NJ Labor Commissioner Hal Wirths in Liberty State Park (Townsquare Media)

Unfortunately for Gov. Chris Christie's administration, that came at about the same time the United States Bureau of Labor Statistics delivered bad news for the Garden State.

The good news involved the solvency of the state Unemployment Trust Fund.

"Major reforms, particularly the anti-fraud efforts my department has undertaken under the Christie Administration to maintain the fund's integrity, has saved more than $800 million from being diverted from the fund," said Hal Wirths, commissioner of the state Department of Labor and Workforce Development.

Roughly $216 million in taxpayer dollars, Wirths said, has been saved since July 2010, when New Jersey toughened restrictions on state residents collecting unemployment benefits after being fired for misconduct.

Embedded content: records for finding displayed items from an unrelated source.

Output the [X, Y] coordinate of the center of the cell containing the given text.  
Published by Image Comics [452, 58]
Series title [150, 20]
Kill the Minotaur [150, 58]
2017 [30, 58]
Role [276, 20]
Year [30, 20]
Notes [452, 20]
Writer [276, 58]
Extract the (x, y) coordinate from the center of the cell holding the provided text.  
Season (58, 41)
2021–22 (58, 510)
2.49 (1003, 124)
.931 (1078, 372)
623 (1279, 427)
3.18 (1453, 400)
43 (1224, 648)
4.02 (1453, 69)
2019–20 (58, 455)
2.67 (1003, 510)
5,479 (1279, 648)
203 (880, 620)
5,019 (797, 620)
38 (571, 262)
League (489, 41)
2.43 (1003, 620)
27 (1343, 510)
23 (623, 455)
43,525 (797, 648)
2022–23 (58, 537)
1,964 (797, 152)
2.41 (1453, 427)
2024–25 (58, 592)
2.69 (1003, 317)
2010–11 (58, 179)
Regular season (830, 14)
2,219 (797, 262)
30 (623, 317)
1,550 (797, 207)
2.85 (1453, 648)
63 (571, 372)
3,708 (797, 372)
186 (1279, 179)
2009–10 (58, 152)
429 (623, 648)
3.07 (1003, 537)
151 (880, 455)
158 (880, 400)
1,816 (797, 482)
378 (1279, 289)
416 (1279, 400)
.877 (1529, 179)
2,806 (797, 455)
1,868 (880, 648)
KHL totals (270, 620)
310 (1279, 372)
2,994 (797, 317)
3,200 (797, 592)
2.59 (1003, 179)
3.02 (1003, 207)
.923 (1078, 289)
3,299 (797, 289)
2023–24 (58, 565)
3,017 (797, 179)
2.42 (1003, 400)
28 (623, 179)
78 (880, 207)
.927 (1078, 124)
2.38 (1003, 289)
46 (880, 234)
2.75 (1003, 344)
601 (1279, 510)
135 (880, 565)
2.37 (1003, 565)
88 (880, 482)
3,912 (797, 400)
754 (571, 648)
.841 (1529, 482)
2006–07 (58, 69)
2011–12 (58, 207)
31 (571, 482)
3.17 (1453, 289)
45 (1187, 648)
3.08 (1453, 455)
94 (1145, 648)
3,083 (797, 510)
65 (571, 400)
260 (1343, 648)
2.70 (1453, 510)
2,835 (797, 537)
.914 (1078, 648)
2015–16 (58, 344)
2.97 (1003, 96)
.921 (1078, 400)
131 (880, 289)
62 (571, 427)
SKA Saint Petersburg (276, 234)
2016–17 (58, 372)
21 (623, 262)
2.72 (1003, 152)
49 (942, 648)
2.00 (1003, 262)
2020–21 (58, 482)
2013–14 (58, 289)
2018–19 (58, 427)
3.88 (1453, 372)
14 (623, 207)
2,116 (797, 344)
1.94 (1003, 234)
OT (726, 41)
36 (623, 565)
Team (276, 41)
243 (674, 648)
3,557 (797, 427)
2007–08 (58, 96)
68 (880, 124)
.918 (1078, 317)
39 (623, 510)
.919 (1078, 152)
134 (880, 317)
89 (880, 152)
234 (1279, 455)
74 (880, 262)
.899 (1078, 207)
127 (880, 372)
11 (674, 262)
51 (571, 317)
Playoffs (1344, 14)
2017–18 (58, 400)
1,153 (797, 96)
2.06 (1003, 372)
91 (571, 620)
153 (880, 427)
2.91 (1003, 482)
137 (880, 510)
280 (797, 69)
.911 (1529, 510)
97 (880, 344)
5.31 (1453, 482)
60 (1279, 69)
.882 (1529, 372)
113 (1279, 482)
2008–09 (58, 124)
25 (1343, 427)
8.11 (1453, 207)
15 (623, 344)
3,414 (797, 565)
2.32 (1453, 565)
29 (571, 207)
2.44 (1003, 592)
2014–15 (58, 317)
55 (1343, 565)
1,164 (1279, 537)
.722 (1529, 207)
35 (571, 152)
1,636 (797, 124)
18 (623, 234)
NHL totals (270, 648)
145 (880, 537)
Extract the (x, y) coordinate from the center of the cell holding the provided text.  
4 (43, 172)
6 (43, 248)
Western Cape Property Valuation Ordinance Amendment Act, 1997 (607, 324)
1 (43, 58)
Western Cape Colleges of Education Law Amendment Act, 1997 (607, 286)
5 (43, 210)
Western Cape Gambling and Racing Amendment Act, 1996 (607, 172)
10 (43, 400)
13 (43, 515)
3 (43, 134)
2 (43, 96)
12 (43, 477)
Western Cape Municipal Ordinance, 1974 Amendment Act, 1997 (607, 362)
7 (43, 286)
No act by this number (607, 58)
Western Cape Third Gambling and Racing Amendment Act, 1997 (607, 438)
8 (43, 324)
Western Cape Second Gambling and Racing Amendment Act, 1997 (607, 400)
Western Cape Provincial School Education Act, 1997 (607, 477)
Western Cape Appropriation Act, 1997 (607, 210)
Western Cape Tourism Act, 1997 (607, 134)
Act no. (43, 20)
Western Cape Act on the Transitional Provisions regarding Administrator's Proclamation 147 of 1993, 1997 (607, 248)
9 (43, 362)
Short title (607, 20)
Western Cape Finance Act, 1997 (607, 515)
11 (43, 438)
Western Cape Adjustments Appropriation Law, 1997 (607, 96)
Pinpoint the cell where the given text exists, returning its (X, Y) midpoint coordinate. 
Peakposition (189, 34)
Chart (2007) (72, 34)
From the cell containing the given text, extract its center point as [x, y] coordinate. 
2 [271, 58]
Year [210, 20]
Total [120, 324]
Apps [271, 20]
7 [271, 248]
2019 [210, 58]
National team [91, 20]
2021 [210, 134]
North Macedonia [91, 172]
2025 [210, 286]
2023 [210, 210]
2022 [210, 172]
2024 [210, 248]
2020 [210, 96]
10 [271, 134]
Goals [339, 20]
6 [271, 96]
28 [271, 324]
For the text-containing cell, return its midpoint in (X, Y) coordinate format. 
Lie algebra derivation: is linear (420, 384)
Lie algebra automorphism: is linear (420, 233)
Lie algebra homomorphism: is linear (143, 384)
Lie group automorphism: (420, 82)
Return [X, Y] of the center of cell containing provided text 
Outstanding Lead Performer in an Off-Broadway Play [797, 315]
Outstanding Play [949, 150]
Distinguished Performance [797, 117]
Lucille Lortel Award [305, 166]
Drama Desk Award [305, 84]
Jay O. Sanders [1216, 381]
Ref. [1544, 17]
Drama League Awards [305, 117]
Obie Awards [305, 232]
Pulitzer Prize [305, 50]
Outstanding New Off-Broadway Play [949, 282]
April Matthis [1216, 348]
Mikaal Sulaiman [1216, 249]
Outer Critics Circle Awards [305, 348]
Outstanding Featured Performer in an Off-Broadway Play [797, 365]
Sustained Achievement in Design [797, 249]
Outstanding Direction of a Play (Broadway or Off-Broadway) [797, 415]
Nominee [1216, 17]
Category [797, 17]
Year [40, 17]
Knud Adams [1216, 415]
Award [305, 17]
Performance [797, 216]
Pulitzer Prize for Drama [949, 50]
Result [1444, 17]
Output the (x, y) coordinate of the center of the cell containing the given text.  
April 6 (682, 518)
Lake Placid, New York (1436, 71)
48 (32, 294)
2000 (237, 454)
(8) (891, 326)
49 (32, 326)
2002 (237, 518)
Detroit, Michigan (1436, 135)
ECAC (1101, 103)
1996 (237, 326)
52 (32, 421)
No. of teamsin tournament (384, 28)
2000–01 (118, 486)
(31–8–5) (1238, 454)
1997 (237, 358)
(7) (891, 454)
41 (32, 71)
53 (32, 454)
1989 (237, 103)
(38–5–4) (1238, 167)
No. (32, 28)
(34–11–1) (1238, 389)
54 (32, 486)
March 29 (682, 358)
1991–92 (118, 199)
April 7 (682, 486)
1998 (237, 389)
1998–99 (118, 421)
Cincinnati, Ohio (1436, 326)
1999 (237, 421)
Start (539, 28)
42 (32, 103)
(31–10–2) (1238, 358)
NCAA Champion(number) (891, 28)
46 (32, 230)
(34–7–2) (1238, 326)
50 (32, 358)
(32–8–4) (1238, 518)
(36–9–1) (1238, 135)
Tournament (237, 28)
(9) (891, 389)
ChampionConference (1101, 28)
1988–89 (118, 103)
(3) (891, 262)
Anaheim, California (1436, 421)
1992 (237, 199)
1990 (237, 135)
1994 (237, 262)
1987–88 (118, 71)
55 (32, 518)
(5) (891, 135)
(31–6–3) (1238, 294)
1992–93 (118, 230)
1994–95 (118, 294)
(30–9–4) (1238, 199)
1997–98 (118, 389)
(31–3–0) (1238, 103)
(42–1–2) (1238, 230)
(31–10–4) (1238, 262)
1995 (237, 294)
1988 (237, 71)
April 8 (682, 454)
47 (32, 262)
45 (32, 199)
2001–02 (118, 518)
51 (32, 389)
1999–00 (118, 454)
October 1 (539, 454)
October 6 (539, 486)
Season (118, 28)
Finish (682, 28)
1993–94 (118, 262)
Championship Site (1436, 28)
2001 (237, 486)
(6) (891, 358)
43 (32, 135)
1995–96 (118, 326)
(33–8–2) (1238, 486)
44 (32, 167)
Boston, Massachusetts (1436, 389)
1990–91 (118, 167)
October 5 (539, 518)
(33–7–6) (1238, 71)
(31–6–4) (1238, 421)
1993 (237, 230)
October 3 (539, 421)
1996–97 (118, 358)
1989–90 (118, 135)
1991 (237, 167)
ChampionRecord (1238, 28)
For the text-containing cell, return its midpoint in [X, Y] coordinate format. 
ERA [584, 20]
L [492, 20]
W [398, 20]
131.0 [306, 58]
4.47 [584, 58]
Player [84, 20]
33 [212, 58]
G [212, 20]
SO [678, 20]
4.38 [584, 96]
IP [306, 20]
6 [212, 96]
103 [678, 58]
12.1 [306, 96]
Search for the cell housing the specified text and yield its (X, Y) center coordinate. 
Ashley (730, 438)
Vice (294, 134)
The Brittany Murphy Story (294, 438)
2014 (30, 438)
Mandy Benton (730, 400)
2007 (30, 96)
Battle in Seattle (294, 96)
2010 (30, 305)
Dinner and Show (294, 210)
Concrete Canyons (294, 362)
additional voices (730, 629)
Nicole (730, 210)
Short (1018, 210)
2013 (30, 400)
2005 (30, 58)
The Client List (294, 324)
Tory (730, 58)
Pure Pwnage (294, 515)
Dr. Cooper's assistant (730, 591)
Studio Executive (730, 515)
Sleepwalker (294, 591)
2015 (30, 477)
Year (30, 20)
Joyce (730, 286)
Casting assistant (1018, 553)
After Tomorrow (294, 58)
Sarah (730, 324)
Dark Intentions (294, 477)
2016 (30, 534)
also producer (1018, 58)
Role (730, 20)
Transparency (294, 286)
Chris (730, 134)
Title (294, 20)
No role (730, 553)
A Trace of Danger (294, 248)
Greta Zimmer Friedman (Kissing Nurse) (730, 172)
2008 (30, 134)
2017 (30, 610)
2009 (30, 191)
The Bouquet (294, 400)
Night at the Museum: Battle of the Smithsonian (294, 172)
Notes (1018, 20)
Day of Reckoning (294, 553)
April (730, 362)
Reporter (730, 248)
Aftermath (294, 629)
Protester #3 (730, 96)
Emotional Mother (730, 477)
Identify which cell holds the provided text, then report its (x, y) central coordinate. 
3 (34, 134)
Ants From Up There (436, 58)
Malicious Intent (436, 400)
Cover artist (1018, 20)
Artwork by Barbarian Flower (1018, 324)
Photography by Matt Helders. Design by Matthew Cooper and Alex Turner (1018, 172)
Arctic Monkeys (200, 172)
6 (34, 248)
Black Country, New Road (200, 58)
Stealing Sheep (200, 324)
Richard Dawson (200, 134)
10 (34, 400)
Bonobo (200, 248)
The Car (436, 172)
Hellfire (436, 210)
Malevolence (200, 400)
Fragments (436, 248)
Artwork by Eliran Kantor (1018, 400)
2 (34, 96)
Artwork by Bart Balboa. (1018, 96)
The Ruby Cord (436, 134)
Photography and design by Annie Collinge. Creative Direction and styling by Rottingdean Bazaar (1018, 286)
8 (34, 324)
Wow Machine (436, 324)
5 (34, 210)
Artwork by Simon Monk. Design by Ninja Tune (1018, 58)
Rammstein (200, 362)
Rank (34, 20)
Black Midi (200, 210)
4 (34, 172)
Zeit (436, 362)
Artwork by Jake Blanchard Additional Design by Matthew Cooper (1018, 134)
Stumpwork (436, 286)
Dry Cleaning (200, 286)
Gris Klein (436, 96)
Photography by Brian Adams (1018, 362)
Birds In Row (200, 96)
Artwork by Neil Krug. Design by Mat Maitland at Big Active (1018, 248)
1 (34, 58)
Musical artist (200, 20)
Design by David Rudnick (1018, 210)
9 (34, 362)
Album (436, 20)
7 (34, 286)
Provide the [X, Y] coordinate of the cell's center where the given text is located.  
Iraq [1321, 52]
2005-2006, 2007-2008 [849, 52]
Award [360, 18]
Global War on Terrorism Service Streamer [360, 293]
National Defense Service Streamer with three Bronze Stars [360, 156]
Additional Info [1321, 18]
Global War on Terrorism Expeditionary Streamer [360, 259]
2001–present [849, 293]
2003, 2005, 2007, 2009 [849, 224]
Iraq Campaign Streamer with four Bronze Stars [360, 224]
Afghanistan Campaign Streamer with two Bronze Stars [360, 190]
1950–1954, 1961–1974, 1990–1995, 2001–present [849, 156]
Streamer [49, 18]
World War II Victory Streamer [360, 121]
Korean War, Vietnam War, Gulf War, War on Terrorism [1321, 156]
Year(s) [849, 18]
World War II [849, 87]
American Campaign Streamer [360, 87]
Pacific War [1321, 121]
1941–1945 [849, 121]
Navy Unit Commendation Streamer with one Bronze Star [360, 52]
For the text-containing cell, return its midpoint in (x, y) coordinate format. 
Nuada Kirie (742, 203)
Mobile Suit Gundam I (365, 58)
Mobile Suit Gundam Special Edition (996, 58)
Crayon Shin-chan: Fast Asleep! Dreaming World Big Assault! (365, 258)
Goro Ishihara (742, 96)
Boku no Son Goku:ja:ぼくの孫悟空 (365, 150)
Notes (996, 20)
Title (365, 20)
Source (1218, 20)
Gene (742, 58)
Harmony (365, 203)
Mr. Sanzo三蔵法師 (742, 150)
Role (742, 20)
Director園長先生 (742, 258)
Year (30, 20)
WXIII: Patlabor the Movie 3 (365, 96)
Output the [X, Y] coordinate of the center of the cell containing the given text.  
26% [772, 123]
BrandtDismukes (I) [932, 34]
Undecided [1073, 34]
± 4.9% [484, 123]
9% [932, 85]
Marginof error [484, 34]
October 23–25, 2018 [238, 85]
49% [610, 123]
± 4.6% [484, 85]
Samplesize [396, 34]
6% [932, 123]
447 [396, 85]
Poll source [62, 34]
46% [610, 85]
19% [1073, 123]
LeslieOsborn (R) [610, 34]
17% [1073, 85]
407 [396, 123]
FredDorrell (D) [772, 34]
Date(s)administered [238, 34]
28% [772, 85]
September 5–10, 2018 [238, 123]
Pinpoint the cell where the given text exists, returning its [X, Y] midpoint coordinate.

"Much more, $592 million, has been saved since March 2011 through anti-fraud programs my department put into motion and continues to expand," Wirths said.

According to Wirths, the unemployment fund was created to help residents through hard times and should never be an easy target for fraudsters -- the majority of whom are people trying to keep getting benefits even after they've gotten a new job.

The negative news from BLS revealed the state's unemployment rate inched up to 6.5 percent last month, one full percentage point higher than the national average for March.

BLS figures for March included:

  • Trade, transportation and utilities lost 4,600 jobs;
  • Professional and business services lost 3,000 jobs;
  • Construction lost 2,300 jobs.

There was a bright spot for New Jersey in the BLS statistics: Manufacturing added 2,800 jobs last month.